Thanks to his constant observation and the
questions he asked, he already had a good
understanding of the mill’s workings. He
couldn’t wait to grow up so that he too could
become a miller, and help out his father.” (48)

These very short tales alternate between featuring a male or female protagonist, and all use three-letter personal names for the main actors (LIA, LII, GAL, GIL, GEM, GIM, SIL, SIM, LAM, LIM, NEL, NIL) that made me think of shuffling tiles on a Scrabble tray. Throughout Doublures, Redonnet treats a theme to which she has returned repeatedly, that is, the loss of individual identity through emulating an “other.” A toymaker, sailor, acrobat, butcher, actress, miller, model, blacksmith, singer, miner, ballerina, and tailor—those in prosaic versus exotic occupations—experience the same loss of identity, with disastrous results.
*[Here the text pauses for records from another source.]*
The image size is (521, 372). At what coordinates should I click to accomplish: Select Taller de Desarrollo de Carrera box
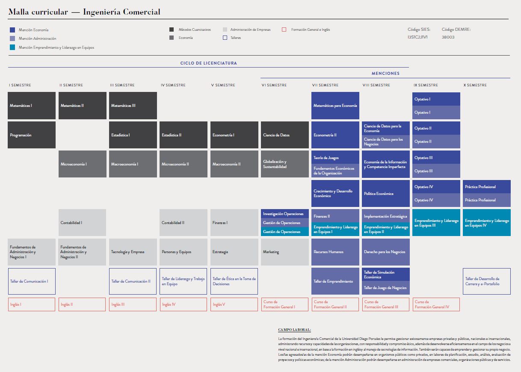487,281
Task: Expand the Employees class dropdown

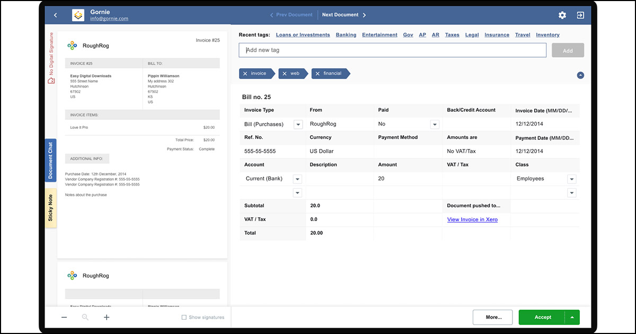Action: coord(572,179)
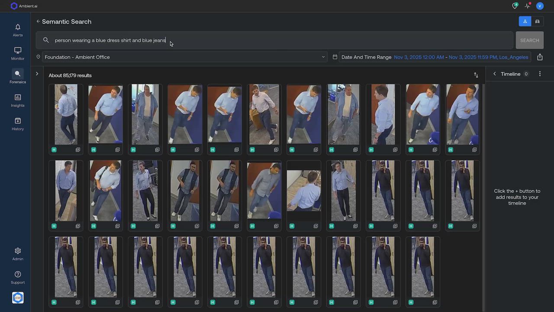Keep person search mode selected
The height and width of the screenshot is (312, 554).
click(x=525, y=21)
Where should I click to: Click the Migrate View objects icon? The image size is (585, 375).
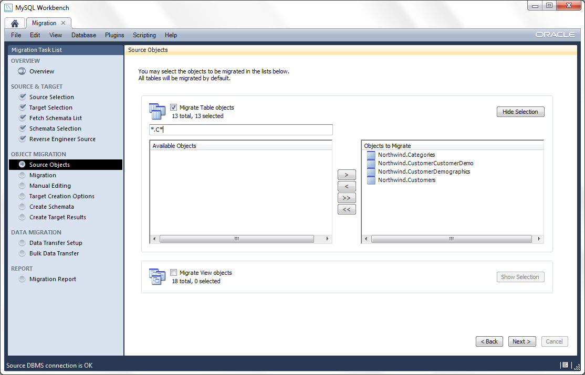coord(158,276)
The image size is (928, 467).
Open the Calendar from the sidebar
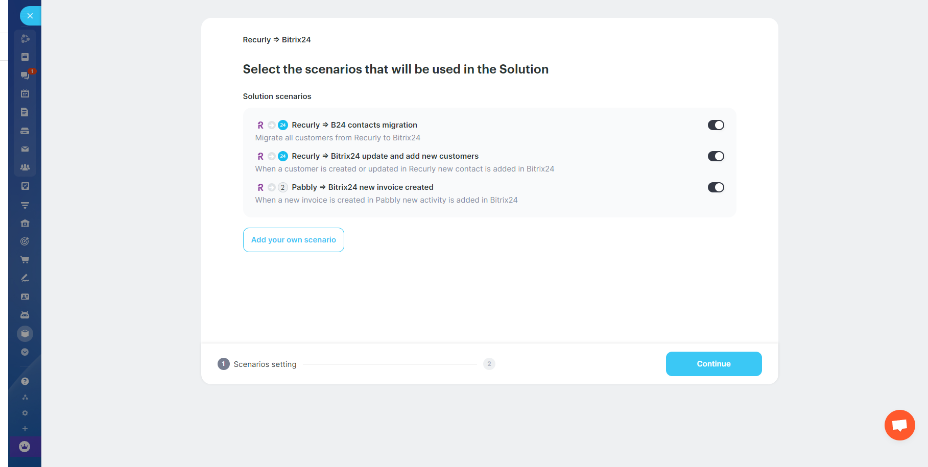[x=25, y=93]
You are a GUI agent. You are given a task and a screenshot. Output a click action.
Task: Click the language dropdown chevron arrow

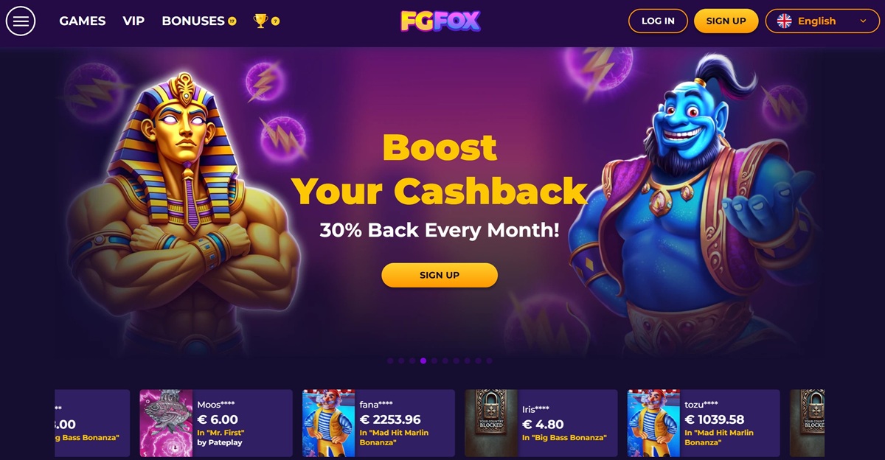pyautogui.click(x=864, y=21)
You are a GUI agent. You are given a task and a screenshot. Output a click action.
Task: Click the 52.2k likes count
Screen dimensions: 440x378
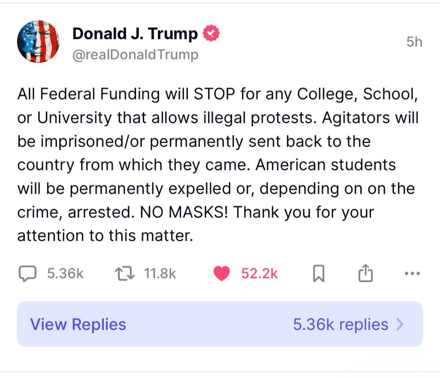(259, 274)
Redonnet once described Understudies as “twelve little machines to make death and failure.” Can one cog in the machine replace another? she seems to ask again and again, so that the repeated experience accrues weight in the way brick upon brick becomes a ton. Alternatively, the French doublure not only means an actor’s or actress’ “understudy,” but a fabric that is lined. For Redonnet’s characters, the lining is missing; there is nothing to reinforce the fabric of their personalities, so they become human chameleons.

Sterility, loss, and disappearance are the perpetual themes of Understudies, making it “grim, relentless, and (as is so often the case with Redonnet) sadly funny,” writes translator Jordan Stump. While Stump found the work “an absolute delight to read: intense, oddly elegant, strange and yet troublingly familiar,” I felt trapped as if in a feedback loop of dissolute life and forced myself to read faster so that the final tale would soon end unhappily ever after.